INSTRUCTIONS TO FOLLOW:
Reproduce all of the material, keeping each line intact.
━━━ GIVEN DATA ━━━
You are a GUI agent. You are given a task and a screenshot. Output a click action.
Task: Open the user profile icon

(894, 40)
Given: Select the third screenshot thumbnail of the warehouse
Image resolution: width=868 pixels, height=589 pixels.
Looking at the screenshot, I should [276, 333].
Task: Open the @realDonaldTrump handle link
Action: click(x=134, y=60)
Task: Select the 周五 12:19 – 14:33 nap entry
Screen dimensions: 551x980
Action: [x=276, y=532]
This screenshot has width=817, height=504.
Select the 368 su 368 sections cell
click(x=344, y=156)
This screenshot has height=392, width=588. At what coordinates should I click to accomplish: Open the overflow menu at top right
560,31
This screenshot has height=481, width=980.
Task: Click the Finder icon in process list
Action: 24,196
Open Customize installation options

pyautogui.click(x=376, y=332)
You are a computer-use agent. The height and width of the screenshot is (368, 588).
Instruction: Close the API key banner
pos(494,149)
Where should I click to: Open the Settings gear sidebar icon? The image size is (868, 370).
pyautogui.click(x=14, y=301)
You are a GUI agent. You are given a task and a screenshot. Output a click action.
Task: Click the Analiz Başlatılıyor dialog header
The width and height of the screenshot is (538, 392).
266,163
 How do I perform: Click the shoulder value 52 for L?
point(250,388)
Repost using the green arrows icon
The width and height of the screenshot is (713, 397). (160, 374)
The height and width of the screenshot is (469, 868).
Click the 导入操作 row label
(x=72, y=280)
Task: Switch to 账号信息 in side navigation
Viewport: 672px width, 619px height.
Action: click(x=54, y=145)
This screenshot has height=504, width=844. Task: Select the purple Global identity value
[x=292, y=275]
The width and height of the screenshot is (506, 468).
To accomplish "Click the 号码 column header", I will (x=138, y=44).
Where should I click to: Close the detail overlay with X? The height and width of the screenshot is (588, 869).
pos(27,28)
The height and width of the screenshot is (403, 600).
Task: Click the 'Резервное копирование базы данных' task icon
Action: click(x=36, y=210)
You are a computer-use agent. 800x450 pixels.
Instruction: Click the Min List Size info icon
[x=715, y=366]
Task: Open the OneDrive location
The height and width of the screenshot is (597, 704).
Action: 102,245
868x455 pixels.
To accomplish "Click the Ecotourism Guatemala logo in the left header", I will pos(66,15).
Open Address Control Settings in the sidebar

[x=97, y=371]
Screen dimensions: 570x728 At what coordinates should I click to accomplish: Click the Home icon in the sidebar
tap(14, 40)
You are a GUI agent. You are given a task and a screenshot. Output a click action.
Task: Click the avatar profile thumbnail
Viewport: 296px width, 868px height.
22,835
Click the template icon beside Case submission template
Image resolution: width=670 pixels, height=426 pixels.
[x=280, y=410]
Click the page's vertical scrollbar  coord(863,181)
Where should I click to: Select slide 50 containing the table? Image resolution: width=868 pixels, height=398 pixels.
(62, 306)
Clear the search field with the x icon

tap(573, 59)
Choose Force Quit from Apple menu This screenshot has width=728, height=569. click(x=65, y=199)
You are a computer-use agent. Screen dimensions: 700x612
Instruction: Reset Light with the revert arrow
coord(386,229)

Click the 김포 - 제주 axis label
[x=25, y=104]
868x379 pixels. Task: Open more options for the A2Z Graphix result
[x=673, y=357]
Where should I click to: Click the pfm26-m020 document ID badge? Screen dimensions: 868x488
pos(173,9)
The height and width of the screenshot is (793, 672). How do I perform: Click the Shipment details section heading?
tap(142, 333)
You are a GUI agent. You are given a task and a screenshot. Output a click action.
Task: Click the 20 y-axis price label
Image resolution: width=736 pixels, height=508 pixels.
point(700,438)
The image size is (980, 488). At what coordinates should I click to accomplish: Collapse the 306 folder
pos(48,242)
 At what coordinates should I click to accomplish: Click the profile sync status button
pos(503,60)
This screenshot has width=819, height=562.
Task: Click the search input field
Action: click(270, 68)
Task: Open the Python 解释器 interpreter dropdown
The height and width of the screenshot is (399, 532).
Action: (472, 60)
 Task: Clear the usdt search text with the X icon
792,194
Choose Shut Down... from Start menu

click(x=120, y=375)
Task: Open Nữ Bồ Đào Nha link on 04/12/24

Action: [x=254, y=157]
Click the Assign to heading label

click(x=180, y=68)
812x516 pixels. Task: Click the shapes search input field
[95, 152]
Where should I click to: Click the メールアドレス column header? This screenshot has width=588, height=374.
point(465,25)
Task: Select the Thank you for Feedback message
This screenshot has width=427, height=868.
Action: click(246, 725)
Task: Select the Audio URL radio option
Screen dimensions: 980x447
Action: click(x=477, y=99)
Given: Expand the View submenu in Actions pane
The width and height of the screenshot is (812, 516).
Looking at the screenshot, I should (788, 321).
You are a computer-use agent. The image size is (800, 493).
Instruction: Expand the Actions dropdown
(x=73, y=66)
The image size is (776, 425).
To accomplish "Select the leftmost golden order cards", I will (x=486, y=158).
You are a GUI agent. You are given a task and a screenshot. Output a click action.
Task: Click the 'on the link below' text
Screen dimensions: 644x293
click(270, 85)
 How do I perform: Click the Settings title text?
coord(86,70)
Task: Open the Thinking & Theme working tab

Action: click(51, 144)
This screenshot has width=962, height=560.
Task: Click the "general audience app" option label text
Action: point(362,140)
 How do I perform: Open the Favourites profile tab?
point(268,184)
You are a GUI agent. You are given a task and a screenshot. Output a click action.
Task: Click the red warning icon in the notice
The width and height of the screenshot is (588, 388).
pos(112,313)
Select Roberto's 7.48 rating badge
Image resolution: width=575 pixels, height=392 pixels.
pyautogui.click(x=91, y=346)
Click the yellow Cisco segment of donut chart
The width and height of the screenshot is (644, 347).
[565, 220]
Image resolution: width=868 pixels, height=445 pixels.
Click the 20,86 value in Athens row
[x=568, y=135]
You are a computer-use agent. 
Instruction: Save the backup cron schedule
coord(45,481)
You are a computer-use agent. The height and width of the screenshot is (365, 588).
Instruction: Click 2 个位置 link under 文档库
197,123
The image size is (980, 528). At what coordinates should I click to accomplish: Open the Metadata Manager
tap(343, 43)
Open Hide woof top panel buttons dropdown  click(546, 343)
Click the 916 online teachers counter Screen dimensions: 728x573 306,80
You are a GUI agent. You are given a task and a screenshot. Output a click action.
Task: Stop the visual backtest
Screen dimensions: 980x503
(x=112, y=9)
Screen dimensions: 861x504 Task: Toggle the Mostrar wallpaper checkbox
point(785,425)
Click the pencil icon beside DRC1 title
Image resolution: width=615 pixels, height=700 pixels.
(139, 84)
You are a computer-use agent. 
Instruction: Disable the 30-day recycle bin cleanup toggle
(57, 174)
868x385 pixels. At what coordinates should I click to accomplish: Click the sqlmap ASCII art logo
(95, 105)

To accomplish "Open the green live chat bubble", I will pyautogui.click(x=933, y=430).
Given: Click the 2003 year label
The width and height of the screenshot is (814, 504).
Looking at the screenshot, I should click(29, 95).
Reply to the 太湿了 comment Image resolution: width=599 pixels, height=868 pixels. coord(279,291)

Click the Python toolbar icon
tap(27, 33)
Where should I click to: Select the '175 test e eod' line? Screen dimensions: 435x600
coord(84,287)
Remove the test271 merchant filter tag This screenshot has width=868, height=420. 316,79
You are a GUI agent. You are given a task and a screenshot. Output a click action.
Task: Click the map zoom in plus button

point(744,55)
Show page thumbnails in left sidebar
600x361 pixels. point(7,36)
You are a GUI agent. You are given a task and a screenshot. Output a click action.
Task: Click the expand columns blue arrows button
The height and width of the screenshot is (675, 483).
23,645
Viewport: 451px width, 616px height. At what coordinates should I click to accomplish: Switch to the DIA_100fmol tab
━━━
SOLUTION TO THE PROBLEM:
You are a GUI agent. You are given a task and a screenshot. Output a click action.
Task: Open the user profile icon

(894, 40)
Given: Select the third screenshot thumbnail of the warehouse
Image resolution: width=868 pixels, height=589 pixels.
Looking at the screenshot, I should [276, 333].
Task: Open the @realDonaldTrump handle link
Action: click(x=134, y=60)
Task: Select the 周五 12:19 – 14:33 nap entry
Screen dimensions: 551x980
Action: [x=276, y=532]
This screenshot has width=817, height=504.
Select the 368 su 368 sections cell
click(x=344, y=156)
This screenshot has height=392, width=588. At what coordinates should I click to accomplish: Open the overflow menu at top right
560,31
This screenshot has height=481, width=980.
Task: Click the Finder icon in process list
Action: 24,196
Open Customize installation options

pyautogui.click(x=376, y=332)
You are a computer-use agent. The height and width of the screenshot is (368, 588).
Instruction: Close the API key banner
pos(494,149)
Where should I click to: Open the Settings gear sidebar icon? The image size is (868, 370).
pyautogui.click(x=14, y=301)
You are a GUI agent. You are given a task and a screenshot. Output a click action.
Task: Click the Analiz Başlatılıyor dialog header
The width and height of the screenshot is (538, 392).
266,163
 How do I perform: Click the shoulder value 52 for L?
point(250,388)
Repost using the green arrows icon
The width and height of the screenshot is (713, 397). (160, 374)
The height and width of the screenshot is (469, 868).
Click the 导入操作 row label
(x=72, y=280)
Task: Switch to 账号信息 in side navigation
Viewport: 672px width, 619px height.
Action: click(x=54, y=145)
This screenshot has height=504, width=844. Task: Select the purple Global identity value
[x=292, y=275]
The width and height of the screenshot is (506, 468).
To accomplish "Click the 号码 column header", I will (x=138, y=44).
Where should I click to: Close the detail overlay with X? The height and width of the screenshot is (588, 869).
pos(27,28)
The height and width of the screenshot is (403, 600).
Task: Click the 'Резервное копирование базы данных' task icon
Action: click(x=36, y=210)
You are a computer-use agent. 800x450 pixels.
Instruction: Click the Min List Size info icon
[x=715, y=366]
Task: Open the OneDrive location
The height and width of the screenshot is (597, 704).
Action: 102,245
868x455 pixels.
To accomplish "Click the Ecotourism Guatemala logo in the left header", I will pos(66,15).
Open Address Control Settings in the sidebar

[x=97, y=371]
Screen dimensions: 570x728 At what coordinates should I click to accomplish: Click the Home icon in the sidebar
tap(14, 40)
You are a GUI agent. You are given a task and a screenshot. Output a click action.
Task: Click the avatar profile thumbnail
Viewport: 296px width, 868px height.
22,835
Click the template icon beside Case submission template
Image resolution: width=670 pixels, height=426 pixels.
[x=280, y=410]
Click the page's vertical scrollbar  coord(863,181)
Where should I click to: Select slide 50 containing the table? Image resolution: width=868 pixels, height=398 pixels.
(62, 306)
Clear the search field with the x icon

tap(573, 59)
Choose Force Quit from Apple menu This screenshot has width=728, height=569. click(x=65, y=199)
You are a computer-use agent. Screen dimensions: 700x612
Instruction: Reset Light with the revert arrow
coord(386,229)

Click the 김포 - 제주 axis label
[x=25, y=104]
868x379 pixels. Task: Open more options for the A2Z Graphix result
[x=673, y=357]
Where should I click to: Click the pfm26-m020 document ID badge? Screen dimensions: 868x488
pos(173,9)
The height and width of the screenshot is (793, 672). How do I perform: Click the Shipment details section heading?
tap(142, 333)
You are a GUI agent. You are given a task and a screenshot. Output a click action.
Task: Click the 20 y-axis price label
Image resolution: width=736 pixels, height=508 pixels.
point(700,438)
The image size is (980, 488). At what coordinates should I click to accomplish: Collapse the 306 folder
pos(48,242)
 At what coordinates should I click to accomplish: Click the profile sync status button
pos(503,60)
This screenshot has width=819, height=562.
Task: Click the search input field
Action: click(270, 68)
Task: Open the Python 解释器 interpreter dropdown
The height and width of the screenshot is (399, 532).
Action: (472, 60)
 Task: Clear the usdt search text with the X icon
792,194
Choose Shut Down... from Start menu

click(x=120, y=375)
Task: Open Nữ Bồ Đào Nha link on 04/12/24

Action: [x=254, y=157]
Click the Assign to heading label

click(x=180, y=68)
812x516 pixels. Task: Click the shapes search input field
[95, 152]
Where should I click to: Click the メールアドレス column header? This screenshot has width=588, height=374.
point(465,25)
Task: Select the Thank you for Feedback message
This screenshot has width=427, height=868.
Action: click(246, 725)
Task: Select the Audio URL radio option
Screen dimensions: 980x447
Action: click(x=477, y=99)
Given: Expand the View submenu in Actions pane
The width and height of the screenshot is (812, 516).
Looking at the screenshot, I should (788, 321).
You are a computer-use agent. The image size is (800, 493).
Instruction: Expand the Actions dropdown
(x=73, y=66)
The image size is (776, 425).
To accomplish "Select the leftmost golden order cards", I will (x=486, y=158).
You are a GUI agent. You are given a task and a screenshot. Output a click action.
Task: Click the 'on the link below' text
Screen dimensions: 644x293
click(270, 85)
 How do I perform: Click the Settings title text?
coord(86,70)
Task: Open the Thinking & Theme working tab

Action: click(51, 144)
This screenshot has width=962, height=560.
Task: Click the "general audience app" option label text
Action: point(362,140)
 How do I perform: Open the Favourites profile tab?
point(268,184)
You are a GUI agent. You are given a task and a screenshot. Output a click action.
Task: Click the red warning icon in the notice
The width and height of the screenshot is (588, 388).
pos(112,313)
Select Roberto's 7.48 rating badge
Image resolution: width=575 pixels, height=392 pixels.
pyautogui.click(x=91, y=346)
Click the yellow Cisco segment of donut chart
The width and height of the screenshot is (644, 347).
[565, 220]
Image resolution: width=868 pixels, height=445 pixels.
Click the 20,86 value in Athens row
[x=568, y=135]
You are a computer-use agent. 
Instruction: Save the backup cron schedule
coord(45,481)
You are a computer-use agent. The height and width of the screenshot is (365, 588).
Instruction: Click 2 个位置 link under 文档库
197,123
The image size is (980, 528). At what coordinates should I click to accomplish: Open the Metadata Manager
tap(343, 43)
Open Hide woof top panel buttons dropdown  click(546, 343)
Click the 916 online teachers counter Screen dimensions: 728x573 306,80
You are a GUI agent. You are given a task and a screenshot. Output a click action.
Task: Stop the visual backtest
Screen dimensions: 980x503
(x=112, y=9)
Screen dimensions: 861x504 Task: Toggle the Mostrar wallpaper checkbox
point(785,425)
Click the pencil icon beside DRC1 title
Image resolution: width=615 pixels, height=700 pixels.
(139, 84)
You are a computer-use agent. 
Instruction: Disable the 30-day recycle bin cleanup toggle
(57, 174)
868x385 pixels. At what coordinates should I click to accomplish: Click the sqlmap ASCII art logo
(95, 105)

To accomplish "Open the green live chat bubble", I will pyautogui.click(x=933, y=430).
Given: Click the 2003 year label
The width and height of the screenshot is (814, 504).
Looking at the screenshot, I should click(29, 95).
Reply to the 太湿了 comment Image resolution: width=599 pixels, height=868 pixels. coord(279,291)

Click the Python toolbar icon
tap(27, 33)
Where should I click to: Select the '175 test e eod' line? Screen dimensions: 435x600
coord(84,287)
Remove the test271 merchant filter tag This screenshot has width=868, height=420. 316,79
You are a GUI agent. You are given a task and a screenshot. Output a click action.
Task: Click the map zoom in plus button

point(744,55)
Show page thumbnails in left sidebar
600x361 pixels. point(7,36)
You are a GUI agent. You are given a task and a screenshot. Output a click action.
Task: Click the expand columns blue arrows button
The height and width of the screenshot is (675, 483).
23,645
Viewport: 451px width, 616px height. At what coordinates should I click to accomplish: Switch to the DIA_100fmol tab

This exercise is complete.